(Poets and Poetry in America)

There are two kinds of poets in the world: those who grow with age and alter style, outlook, and argument over the years, and those who burst onto the scene fully fledged and polish what is in essence an unchanging perception of life throughout their careers. James Tate is of the second sort; his stunning appearance in his first major book, The Lost Pilot, set the pattern for all he would write over the succeeding decades. The poetry of Distance from Loved Ones is a richer, denser, more masterful execution of the style and themes he set for himself as a young man.

Variation for Tate is a subtle thing; beneath the variances of style and diction lies a core of subjects and emotions that are constant in his poetry: loss of relations, the quixotic world of appearances, and a violent underworld of emotion waiting to erupt through the crevices of the mundane.
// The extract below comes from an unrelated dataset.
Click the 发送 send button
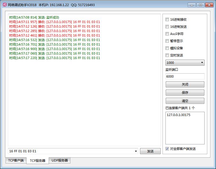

The central theme running throughout Tate’s canon is the desire to shatter superficial experience, to break through the sterility of suburban life and drown it in erotic passion. His characters languish from unfulfilled longings; the objects he contemplates are all prisoners of definition and stereotype; life is a desert of routine expectation waiting to blow up from the forces of liberated imagination, whimsy, outrage, and humor.

Tate joins a long line of midwestern writers who fought in their writing against the domestic tedium of their region. Theodore Dreiser set the pattern of the rebellious midwestern writer in his novels about youths trapped in the social coils of work, poverty, and loveless marriages; Sherwood Anderson paved the way of modernist writers through his depictions of the sterile sanity of small-town life in his novel Winesburg, Ohio: A Group of Tales of Ohio Small Town Life (1919). F. Scott Fitzgerald and Ernest Hemingway explored the unrealizable dreams of their characters, who had escaped only partway from their families and bleak pasts. Poets of the Midwest, including T. S. Eliot, Ezra Pound, and Carl Sandburg, emphasized realistic detail in their unflinching reports of what had gone wrong in American society in their time.

The Lost Pilot

The Lost Pilot joins this tradition of harsh assessments of midwestern life; the argument itself is a rather somber account of a young man’s loneliness, despair, and feelings of isolation. “The End of the Line,” from the middle section of the book, is emblematic of the themes treated in the poems. “We plan our love’s rejuvenation/ one last time,” the speaker comments, but the jaunty tone of the piece breaks down as he admits that the relationship has gone sour for good. The poems acutely examine the meaning of relationships, the risk of loving someone, and the desolation at losing a father or lover through unexplained accident or fatal whim. This instability lying at the heart of emotion makes everything else around him equally shimmering and unreal.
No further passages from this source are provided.